4.2. Sample Collection and Biomarker Measurements
Blood and urine samples were collected under standardized conditions during routine clinical evaluation. All samples were obtained in the morning, at approximately the same time for all participants, in order to minimize potential diurnal variation. All subjects were in a clinically stable phase at the time of sampling, and none had evidence of acute urinary tract infection. Blood samples were obtained by venipuncture, allowed to clot at room temperature, and centrifuged at 3000× g for 10 min to separate serum. Serum aliquots were stored at −80 °C until analysis. Spot urine samples were collected at the same visit, centrifuged to remove cellular debris, aliquoted, and stored at −80 °C until further processing. All samples were thawed only once prior to analysis.

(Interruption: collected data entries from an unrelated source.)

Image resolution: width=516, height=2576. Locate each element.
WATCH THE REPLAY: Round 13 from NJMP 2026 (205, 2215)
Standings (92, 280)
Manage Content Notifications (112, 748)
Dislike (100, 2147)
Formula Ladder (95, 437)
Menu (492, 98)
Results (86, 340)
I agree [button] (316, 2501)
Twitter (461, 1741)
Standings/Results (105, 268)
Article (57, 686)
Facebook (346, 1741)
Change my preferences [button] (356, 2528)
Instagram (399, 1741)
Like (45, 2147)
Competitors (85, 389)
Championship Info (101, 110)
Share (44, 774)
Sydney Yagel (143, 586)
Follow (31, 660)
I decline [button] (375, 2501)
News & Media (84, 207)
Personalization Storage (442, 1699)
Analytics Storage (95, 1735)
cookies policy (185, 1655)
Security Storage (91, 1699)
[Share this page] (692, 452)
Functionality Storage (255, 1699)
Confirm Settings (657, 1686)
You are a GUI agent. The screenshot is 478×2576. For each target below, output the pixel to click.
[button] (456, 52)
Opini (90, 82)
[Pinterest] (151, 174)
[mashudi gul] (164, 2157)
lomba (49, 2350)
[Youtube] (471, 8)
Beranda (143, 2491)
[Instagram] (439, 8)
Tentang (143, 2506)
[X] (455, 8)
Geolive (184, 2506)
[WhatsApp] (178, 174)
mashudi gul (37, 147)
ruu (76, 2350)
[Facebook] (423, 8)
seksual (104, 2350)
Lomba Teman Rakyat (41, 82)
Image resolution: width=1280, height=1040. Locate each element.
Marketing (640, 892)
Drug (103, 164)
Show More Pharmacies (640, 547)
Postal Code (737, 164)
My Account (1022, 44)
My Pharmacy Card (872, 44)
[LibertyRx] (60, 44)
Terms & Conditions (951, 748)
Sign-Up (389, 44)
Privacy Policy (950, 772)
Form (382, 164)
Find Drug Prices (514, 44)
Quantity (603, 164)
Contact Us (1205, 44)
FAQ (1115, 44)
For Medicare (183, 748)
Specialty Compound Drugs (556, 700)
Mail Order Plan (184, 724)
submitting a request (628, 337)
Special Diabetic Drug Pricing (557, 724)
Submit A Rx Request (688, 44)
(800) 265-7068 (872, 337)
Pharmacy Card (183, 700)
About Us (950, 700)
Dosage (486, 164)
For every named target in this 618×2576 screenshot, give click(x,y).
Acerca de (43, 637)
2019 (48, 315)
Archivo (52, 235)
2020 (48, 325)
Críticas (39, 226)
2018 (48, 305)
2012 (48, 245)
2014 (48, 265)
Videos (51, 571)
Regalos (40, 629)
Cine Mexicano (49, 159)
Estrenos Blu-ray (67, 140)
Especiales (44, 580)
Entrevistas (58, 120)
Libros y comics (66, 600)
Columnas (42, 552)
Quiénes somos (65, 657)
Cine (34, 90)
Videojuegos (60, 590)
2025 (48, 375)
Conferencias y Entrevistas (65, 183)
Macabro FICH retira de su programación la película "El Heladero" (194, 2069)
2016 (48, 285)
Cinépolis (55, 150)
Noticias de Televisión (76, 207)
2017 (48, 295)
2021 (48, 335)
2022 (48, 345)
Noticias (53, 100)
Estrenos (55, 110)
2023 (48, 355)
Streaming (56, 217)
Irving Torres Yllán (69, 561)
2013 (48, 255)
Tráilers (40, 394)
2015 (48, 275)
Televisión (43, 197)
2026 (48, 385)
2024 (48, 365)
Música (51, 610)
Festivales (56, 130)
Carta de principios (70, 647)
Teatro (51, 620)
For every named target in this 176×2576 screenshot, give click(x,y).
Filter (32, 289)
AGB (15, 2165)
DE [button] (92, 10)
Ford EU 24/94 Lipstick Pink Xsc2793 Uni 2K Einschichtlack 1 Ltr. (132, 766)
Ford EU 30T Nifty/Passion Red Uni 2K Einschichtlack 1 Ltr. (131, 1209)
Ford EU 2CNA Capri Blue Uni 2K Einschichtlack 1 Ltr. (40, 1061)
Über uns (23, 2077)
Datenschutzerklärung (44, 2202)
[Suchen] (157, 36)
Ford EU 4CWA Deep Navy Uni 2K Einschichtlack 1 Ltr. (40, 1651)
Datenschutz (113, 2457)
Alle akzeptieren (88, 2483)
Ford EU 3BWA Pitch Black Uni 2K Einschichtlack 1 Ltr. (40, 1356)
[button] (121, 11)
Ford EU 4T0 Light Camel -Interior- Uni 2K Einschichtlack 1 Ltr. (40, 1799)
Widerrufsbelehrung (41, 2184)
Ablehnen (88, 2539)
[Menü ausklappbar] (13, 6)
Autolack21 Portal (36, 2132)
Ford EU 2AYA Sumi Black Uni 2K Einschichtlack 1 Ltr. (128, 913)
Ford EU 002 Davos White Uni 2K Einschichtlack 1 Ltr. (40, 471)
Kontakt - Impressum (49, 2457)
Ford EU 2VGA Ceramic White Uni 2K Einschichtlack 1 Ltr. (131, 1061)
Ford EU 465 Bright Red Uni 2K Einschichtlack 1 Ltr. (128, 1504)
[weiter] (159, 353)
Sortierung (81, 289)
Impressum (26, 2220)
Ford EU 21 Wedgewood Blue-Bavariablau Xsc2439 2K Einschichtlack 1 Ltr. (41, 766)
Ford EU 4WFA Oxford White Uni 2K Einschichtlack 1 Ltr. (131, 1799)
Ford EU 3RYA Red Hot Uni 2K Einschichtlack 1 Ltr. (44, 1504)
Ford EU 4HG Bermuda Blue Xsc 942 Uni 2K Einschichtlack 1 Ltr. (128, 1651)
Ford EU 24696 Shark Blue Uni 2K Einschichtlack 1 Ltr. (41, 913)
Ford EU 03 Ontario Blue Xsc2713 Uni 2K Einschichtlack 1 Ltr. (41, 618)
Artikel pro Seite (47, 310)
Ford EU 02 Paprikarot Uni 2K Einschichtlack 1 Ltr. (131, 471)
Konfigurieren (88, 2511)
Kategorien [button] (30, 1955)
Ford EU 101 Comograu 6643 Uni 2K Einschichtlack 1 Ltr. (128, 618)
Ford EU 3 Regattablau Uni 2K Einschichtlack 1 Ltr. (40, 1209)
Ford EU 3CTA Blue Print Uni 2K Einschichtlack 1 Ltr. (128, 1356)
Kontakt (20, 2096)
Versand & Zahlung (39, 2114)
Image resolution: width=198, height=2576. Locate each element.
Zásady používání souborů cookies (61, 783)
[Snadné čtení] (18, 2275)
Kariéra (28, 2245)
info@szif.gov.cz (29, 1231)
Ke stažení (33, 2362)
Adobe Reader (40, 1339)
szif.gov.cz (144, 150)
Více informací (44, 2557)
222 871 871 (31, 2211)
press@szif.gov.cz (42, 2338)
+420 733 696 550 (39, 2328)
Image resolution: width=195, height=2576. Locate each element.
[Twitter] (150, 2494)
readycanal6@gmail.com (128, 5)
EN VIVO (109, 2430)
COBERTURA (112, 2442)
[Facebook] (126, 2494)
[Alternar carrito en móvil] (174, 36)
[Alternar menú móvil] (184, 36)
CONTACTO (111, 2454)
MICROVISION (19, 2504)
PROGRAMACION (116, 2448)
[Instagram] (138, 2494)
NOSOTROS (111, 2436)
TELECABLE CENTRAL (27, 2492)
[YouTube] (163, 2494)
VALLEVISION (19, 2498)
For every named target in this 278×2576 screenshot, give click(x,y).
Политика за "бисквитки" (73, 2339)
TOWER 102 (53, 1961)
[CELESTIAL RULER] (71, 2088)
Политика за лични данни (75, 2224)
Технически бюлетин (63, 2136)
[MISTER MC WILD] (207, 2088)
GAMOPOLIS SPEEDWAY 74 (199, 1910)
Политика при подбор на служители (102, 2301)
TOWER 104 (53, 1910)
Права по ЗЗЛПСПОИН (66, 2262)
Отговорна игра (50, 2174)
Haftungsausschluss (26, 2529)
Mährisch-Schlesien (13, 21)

4.3. Serum Biomarker Determination
Serum concentrations of matrix metalloproteinase-9 (MMP-9), tissue inhibitor of metalloproteinases-1 (TIMP-1), CD147 (EMMPRIN), transforming growth factor-β (TGF-β), and monocyte chemoattractant protein-1 (MCP-1) were determined using commercially available Human Quantikine ELISA kits (R&D Systems, Minneapolis, MN, USA), according to the manufacturer’s instructions. Serum levels of MMP-9 and TIMP-1 were expressed in ng/mL, while serum concentrations of CD147, TGF-β, and MCP-1 were expressed in pg/mL, in accordance with the analytical characteristics and dynamic ranges specified by the manufacturer.
4.4. Urinary Biomarker Determination
Urinary concentrations of MMP-9, TIMP-1, and MCP-1 were measured using commercially available Human ELISA kits (Abcam, Cambridge, UK), following the manufacturer’s protocols. Urinary levels of TGF-β and CD147 were determined using Human Quantikine ELISA kits (R&D Systems, Minneapolis, MN, USA). All urinary biomarker concentrations were initially expressed in pg/mL.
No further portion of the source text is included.